RBFOX2 deregulation promotes pancreatic cancer progression and metastasis through alternative splicing

ABSTRACT RNA splicing is an important biological process associated with cancer initiation and progression, yet in pancreatic cancer the role and regulation of splicing is not well understood. From a forward genetic screen in a mouse model of pancreatic cancer, we identified an enrichment of RNA binding proteins (RBPs) associated with the spliceosome. Here, we link deregulation of RBFOX2, an RBP of the FOX family, to pancreatic cancer progression and liver metastasis.

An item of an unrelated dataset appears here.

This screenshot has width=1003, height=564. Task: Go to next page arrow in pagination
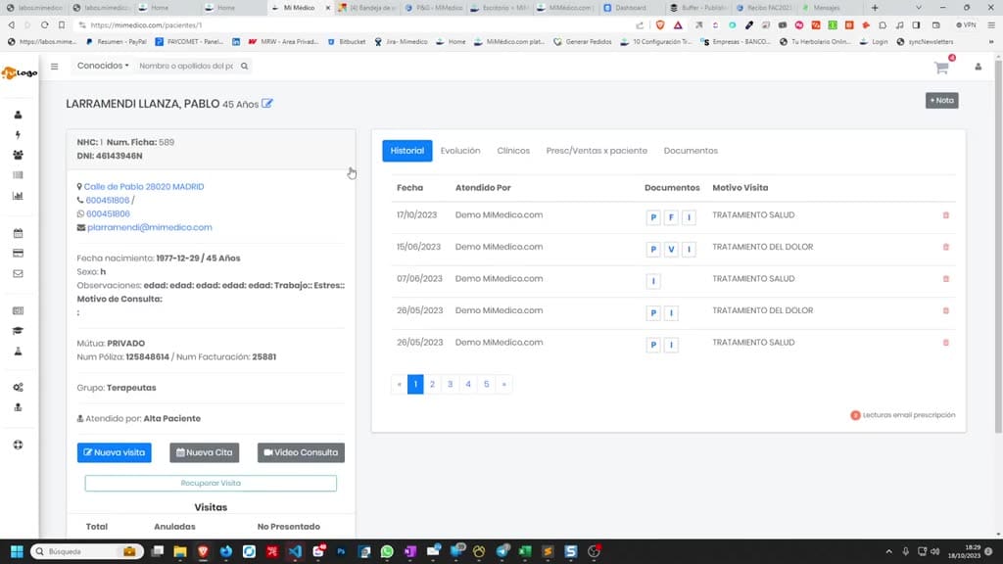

We show that RBFOX2 regulation in pancreatic cancer occurs at both the RNA and protein level, and that nuclear localization of RBFOX2 is significantly reduced in poorly differentiated PDAC. Deregulation of RBFOX2 in PDAC is associated with an enrichment of exon exclusion events in transcripts encoding proteins involved in cytoskeletal remodeling and invadopodia programs that potentiate metastatic potential in vivo . Using splice-switching antisense oligonucleotides (AONs) and inducible cDNA isoforms, we demonstrate that RBFOX2 mediated exon exclusion in ABI1 controls the abundance and localization of ABI1 protein isoforms in pancreatic cancer cells, and that ABI1 splice-switching enhances cellular phenotypes associated with cancer cell stemness. Together, our data identify a novel role for RBFOX2 deregulation in promoting PDAC progression through alternative splicing regulation.